3.1. Ablation Experiments

To examine the effects of various network branches on the overall model, ablation experiments are a popular experimental technique in the field of deep learning [23]. Three elements of the YOLOX model are improved in this study, and, to analyze the effects of each improvement portion on the model performance, seven sets of ablation experiments are created to examine the effects of various model modifications. In

Table 3. Comparison of mAP for ablation experiments.

Methods	Swin-Transformer	CBAM	Slim Neck	mAPtest
YOLOX	×	×	×	86.17%
Improvement1	✓	×	×	90.52%
Improvement2	×	✓	×	87.13%
Improvement3	×	×	✓	86.30%
Improvement4	✓	✓	×	91.48%
Improvement5	✓	×	✓	90.72%
Improvement6	✓	✓	×	91.48%
Improvement7	✓	✓	✓	92.26%

, “✓“ indicates that the enhancement was employed, while “×” indicates that it was not. All trials were trained on the dataset created in this paper using identical parameters and environments. mAP is the data obtained from the test set.

Analysis of the data in the table reveals that Improvement 1 uses the Swin Transformer network structure as the Backbone of the YOLOX model and that the mAP is improved by 4.35% in comparison to the original YOLOX model, demonstrating that the Swin Transformer has superior feature extraction ability to the CSPDarknet. With a mPA improvement of 0.96%, Improvement 4 enhances Improvement 1 by adding the CBAM attention mechanism module beneath the three efficient feature extraction layers. This allows the network to concentrate more on crucial features and suppress unnecessary ones. Improvement 7 improves the mAP by 0.78% by replacing the PAnet network in the Neck section with the Slim Neck network, which is based on Improvement 4. This minimizes the complexity of the computation and network structure. Comparing the final improvement algorithm to the initial YOLOX algorithm, mAP is improved by 6.09%.

3.2. Analysis of Test Results of Different Models

The improved YOLOX model was compared to five other models on the same dataset used in this paper to assess how well it performed at detecting flames and smoke. The evaluation indices of all the algorithms were totaled, and the results of the comparison experiments are shown in

Table 4. Comparison of evaluation indexes of different models.

Models	fireF1	smokeF1	fireP	smokeP	fireR	smokeR	fireAP	smokeAP	mAP
SSD	74%	61%	85.05%	81.40%	65.29%	48.99%	77.37%	64.82%	71.09%
Faster R-CNN	82%	74%	86.28%	81.32%	77.85%	67.89%	85.40%	78.76%	82.08%
YOLOv4	76%	67%	87.20%	80.99%	67.80%	57.06%	78.96%	70.90%	74.93%
YOLOv5	81%	71%	87.13%	83.83%	76.50%	61.83%	84.44%	76.93%	80.68%
YOLOX	85%	77%	87.52%	81.80%	82.42%	73.39%	88.65%	83.68%	86.17%
Improvement YOLOX	89%	87%	90.99%	87.78%	87.89%	86.97%	92.78%	92.46%	92.26%

and Figure 12 (PR curves for flame and smoke, respectively).
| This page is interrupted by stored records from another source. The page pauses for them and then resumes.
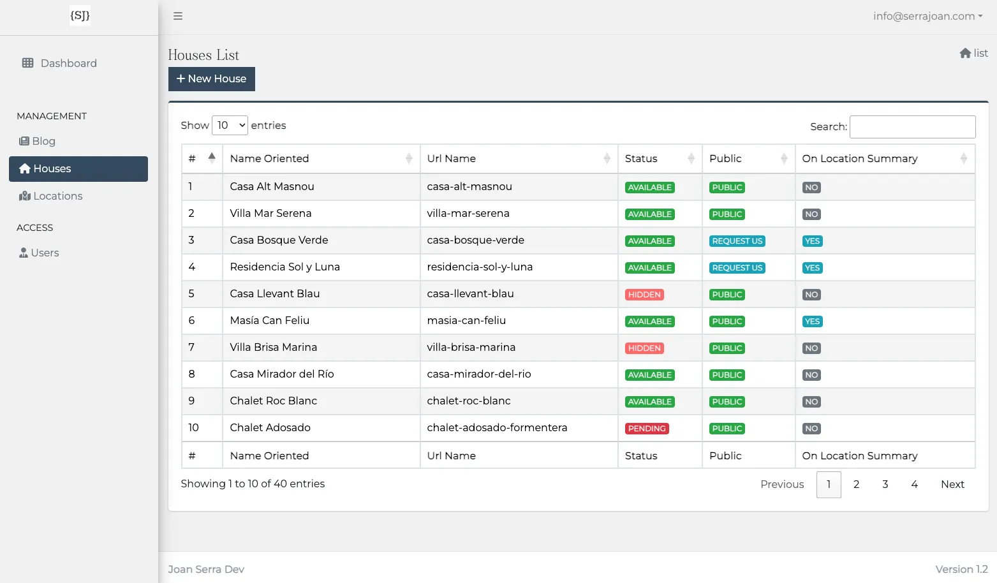Go to the Next page of houses
Image resolution: width=997 pixels, height=583 pixels.
click(x=952, y=484)
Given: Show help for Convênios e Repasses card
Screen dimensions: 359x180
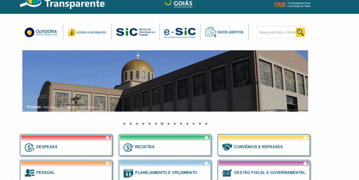Looking at the screenshot, I should (305, 138).
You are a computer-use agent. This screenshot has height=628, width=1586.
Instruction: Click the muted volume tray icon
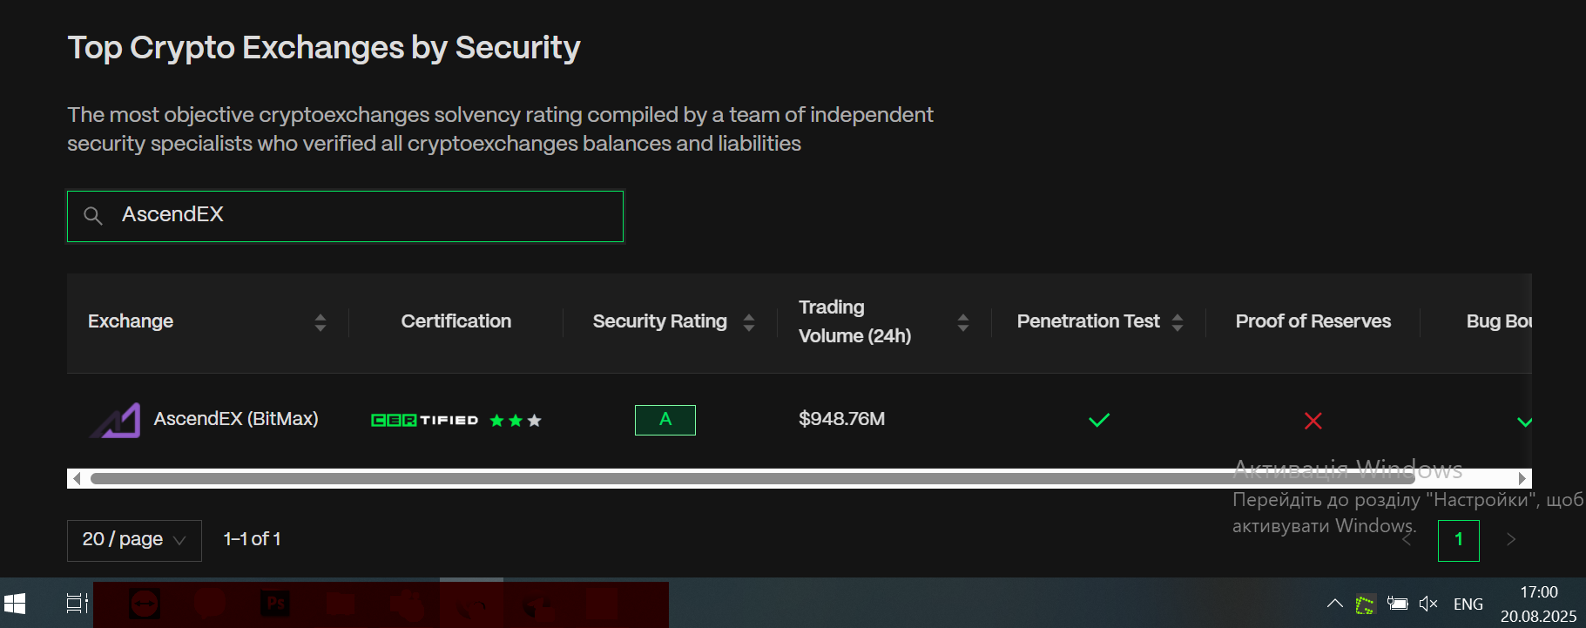pos(1428,604)
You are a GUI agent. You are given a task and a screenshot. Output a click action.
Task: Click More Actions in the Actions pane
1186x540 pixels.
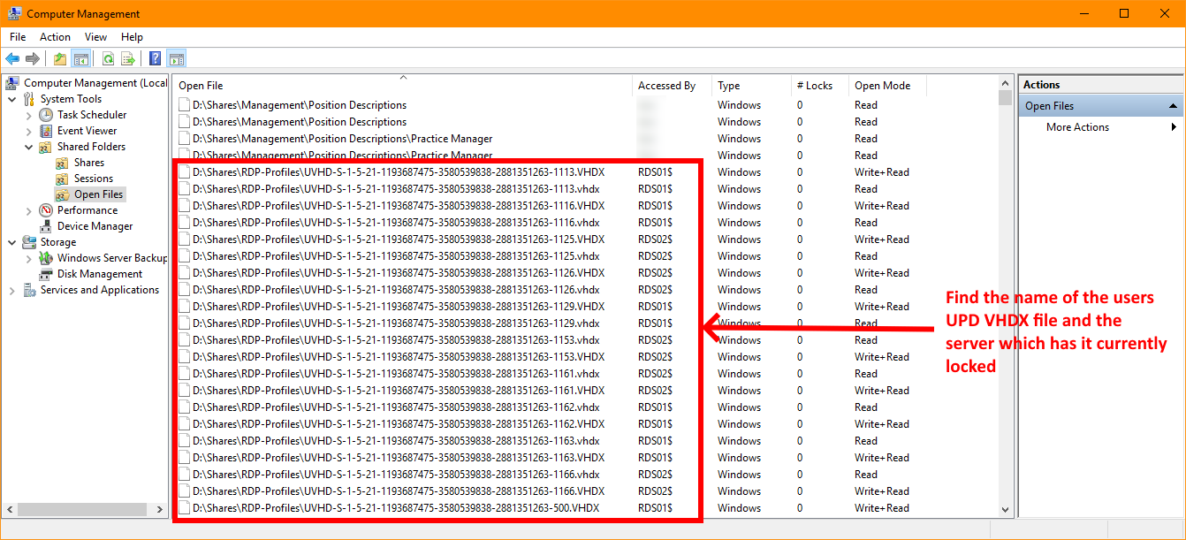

When compared to the original YOLOX model, SSD model, Faster R-CNN model, YOLOv4 model, and YOLOv5 model, the revised YOLOX model has varying degrees of performance improvement, according to the results in Table 3 and Figure 12. The upgraded YOLOX model exhibits mAP improvements of 21.17% compared to SSD, 10.08% compared to Faster R-CNN, 17.33% compared to YOLOv4, 11.58% compared to YOLOv5, and 6.09% compared to the original YOLOX, showing that the improved YOLOX utilizing three different techniques has superior performance. In terms of accuracy and recall, the F1 score can address the issue of a one-sided evaluation of the model and allow for a more thorough review. The flame F1 score of the enhanced YOLOX model is 89%, while the smoke F1 score is 87%, with the improved YOLOX model scoring 26%, 13%, and 20% higher than the other five models, respectively. It can be said that the upgraded YOLOX model performs better overall and recognizes flame and smoke images more accurately.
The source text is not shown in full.